First, trace your design onto freezer paper with a Pigma pen.  I use Pigma pen so my tracing lines don’t bleed onto my fabric.  I extended the lines beyond the edge of the stencil to use as registration marks.  I also scribbled on the stripes that I will paint black so I wouldn’t get confused later.  This stencil came from Simple Stenciling, Dramatic Quilts by Pamela Stallebrass.

      Complex stencil 

 

Cut out the wings using small, sharp scissors.

 

Adhere the stencil to your fabric with a hot, dry iron.  To center the stencil, mark the vertical and horizontal midpoints.  Fold the fabric in half vertically and horizontally.  Match the fold lines to the stencil marks.  Your fabric should be a light color, but it doesn’t have to be white.

 

Either pin or tape the fabric down to foamcore board, cardboard, etc.

 

Using a stencil brush, pounce the paint onto the fabric.  The key to crisp stencil lines is a well-adhered stencil, dry fabric and a dry brush with just a little paint.  I tap my brush out on a Styrofoam plate to minimize the amount of paint on the brush.  I painted the whole wing area the lighter color.  You can vary the paint coverage to add interest.

      complex stencil #2

 

You can also use a gentle brushing motion for a different look.  A piece of kitchen sponge will work if you don’t have a stencil brush.

 

Let the paint dry.  A few seconds with the hairdryer will dry the paint if you’re in a hurry.

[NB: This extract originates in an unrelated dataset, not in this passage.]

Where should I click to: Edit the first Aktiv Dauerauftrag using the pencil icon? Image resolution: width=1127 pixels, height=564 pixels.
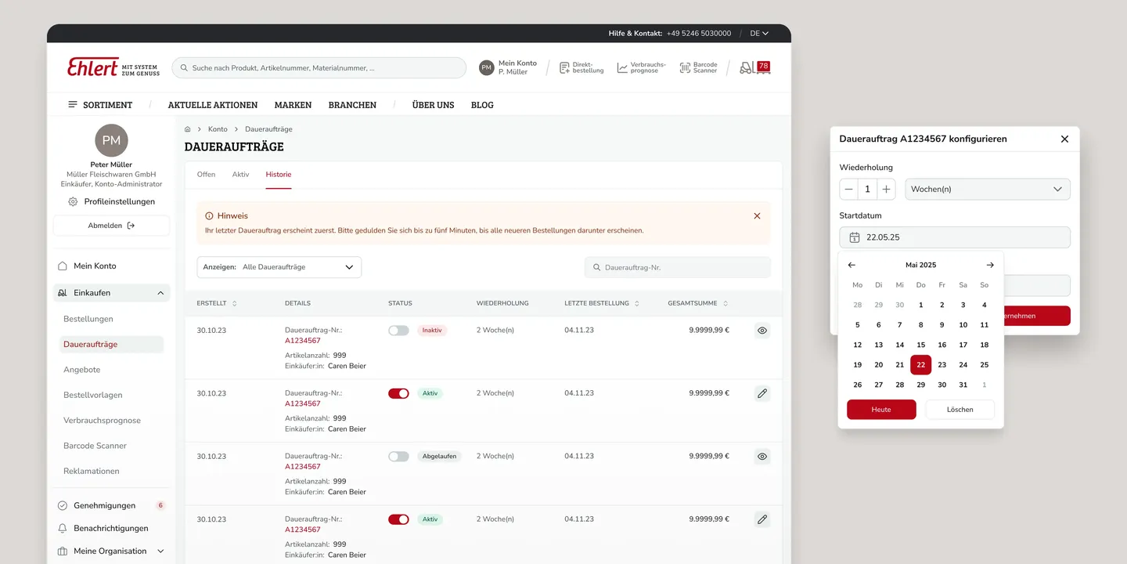(762, 392)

Do not remove your stencil.  I was able to cut out the body section with the stencil adhered to the fabric.

 

Next cut the wing sections apart, and carefully replace the pieces into the stencil using your registration marks.  Adhere with a hot, dry iron.  The exposed section will all be painted the darker color.  The pieces you replaced will stay the lighter color.

 

Paint the second (darker) color.

      complex stencil #3 

 

Once the paint is dry, remove the stencil.

      complex stencil #4 

 

In hindsight, I would have liked a circular pattern in the areas with less paint coverage better.  It’s more butterfly-like.

 

Notice too that the pattern on the background fabric shows through the paint.  I like the added texture here, but it may not always add to the design.

 

You can adapt this technique to use with any more complicated stencil.  Just remember to cut out the different stencil sections carefully so you can replace them when you want to add a different color.